前回はモノにこだわる家具として実用的なアンティ-ク家具をいくつか紹介してきました。今回はその続きとも言える、1830年にデザインされた作品で、今も製造販売されている「THONET」の家具をご紹介します。


19世紀初頭、ドイツのミヒャエル・トーネットは、スチームによる「曲木技術」を試行錯誤の上、誕生させました。「曲木」の需要は当時の産業革命と共に急激に需要も高まり、量産システムの普及によって、アメリカ、アフリカ、アジアと広く世界に伝わっていきました。曲木の椅子が150年以上経った今も愛され続ける理由は、柔らかく優しいフォルムの美しさにあると思います。それにかつてのアンティ-クにはなかった軽くて丈夫という実用性も、これらが現代まで絶えることなく連綿と受け継がれてきた理由と言えるでしょう。

 

■THONETの原型

214 SERIES
214 SERIES

1859年に第一号が完成し、その美しさから「永遠のモダン」と称され、その後70年間で5000万脚が世界に広がったと言われています。現代では誰でも一度は目にしたことがあるデザインではないでしょうか。今では肘掛付(アーム)座面の張地(布)など選択肢も増えています。見た目の線も細く軽い感じなのでインテリアテイストのモダンの中でも決して主張し過ぎることなく、ガラスや金属のアイテムともマッチします。シングルライフのワンルームマンションなどで愛用者も多く、老若男女を問わず、根強い人気商品となっています。

■さらに座りやすく、贅沢に

215 SERIES
215 SERIES

214 SERIESの発表後、背もたれをつけ座りやすくデザインされ少し豪華な感じになったのが215 SERIESです。現在流通しているモデルは第二次大戦後にリデザインされたものです。

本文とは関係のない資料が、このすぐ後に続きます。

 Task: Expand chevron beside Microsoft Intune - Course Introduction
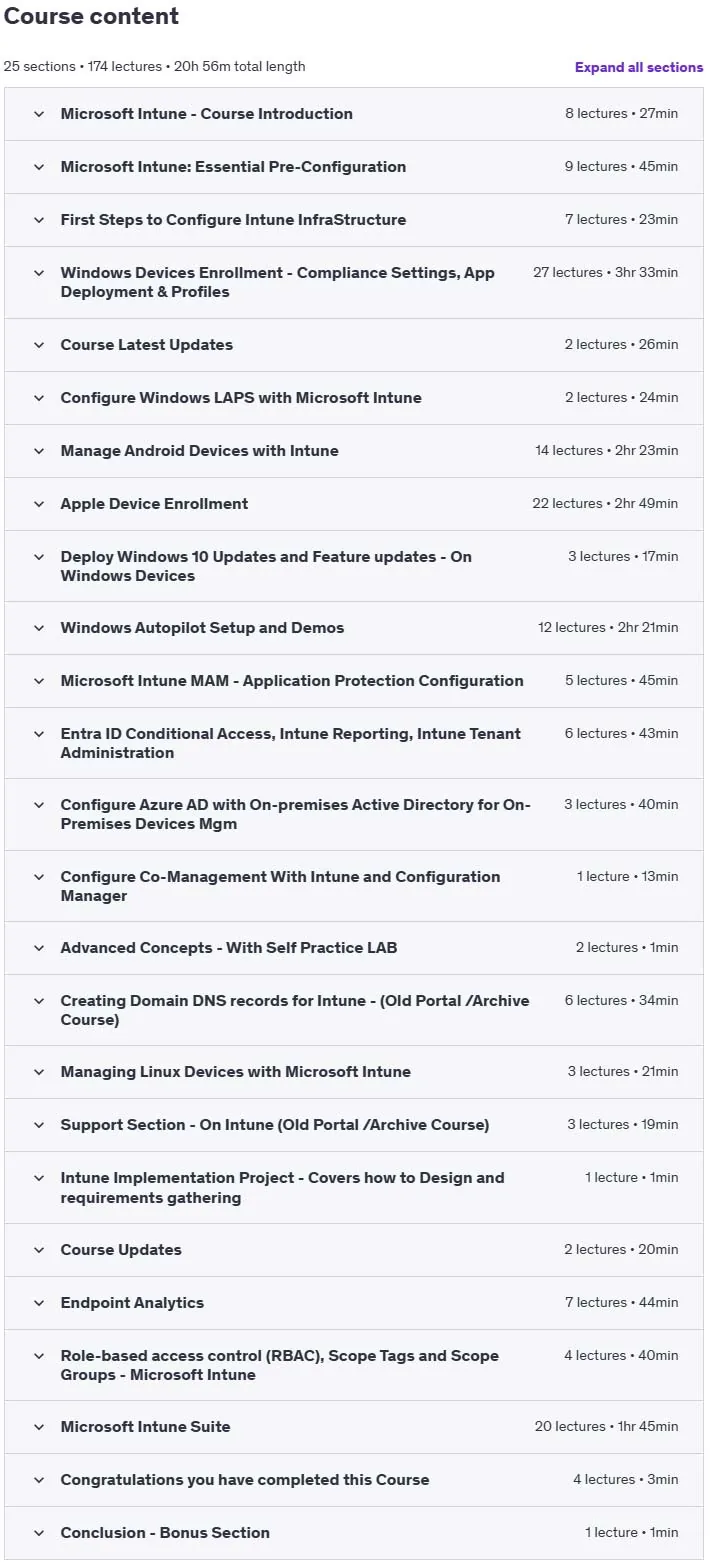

同じく肘掛、背座面の張地の選択肢はあり、現在では木部の塗装も選ぶことができます。

 

このように途絶えることなく現代まで受け継がれてきたのはミヒャエル・トーネットのデザイナーとしての発想だけではなく、企業家としての柔軟性も伺い知れるところです。

■アートとデザインの違い

「デザイン」とは何か?

それを振り返って考えたとき、それは「アート」と「機能性」があいまって出来ているものと言えるでしょう。単にアート品(芸術性)だけなら、そのものから醸し出される美しさだけを称えていれば良いのかもしれません。しかし、デザインを考えたとき、それは使いやすさや触感、人間工学的な配慮、その時代の流行ともいえるニーズに合ったものでなくてはなりません。アート観のある実用品が「良いデザインの商品」であると定義づけられるのだと思います。

 

まさにその時代のミヒャエル・トーネットは良きデザイナーであったと言えるでしょう。時代が移り変わっても、原型のデザインを守りつつ、人々の暮らしや建築物が大きく変化したにも関わらず、そのデザインが変わることなく生き続けられることができているのはなんと素晴らしいことでしょう!

これから150年後の未来、現在生まれ続けているデザイン製品がいったい、いくつ受け継がれていくのだろうと思うと、この変化の激しい現代からは想像も出来ず、もしかしたら皆無ではないかという不安さえ抱かざるをえない昨今です。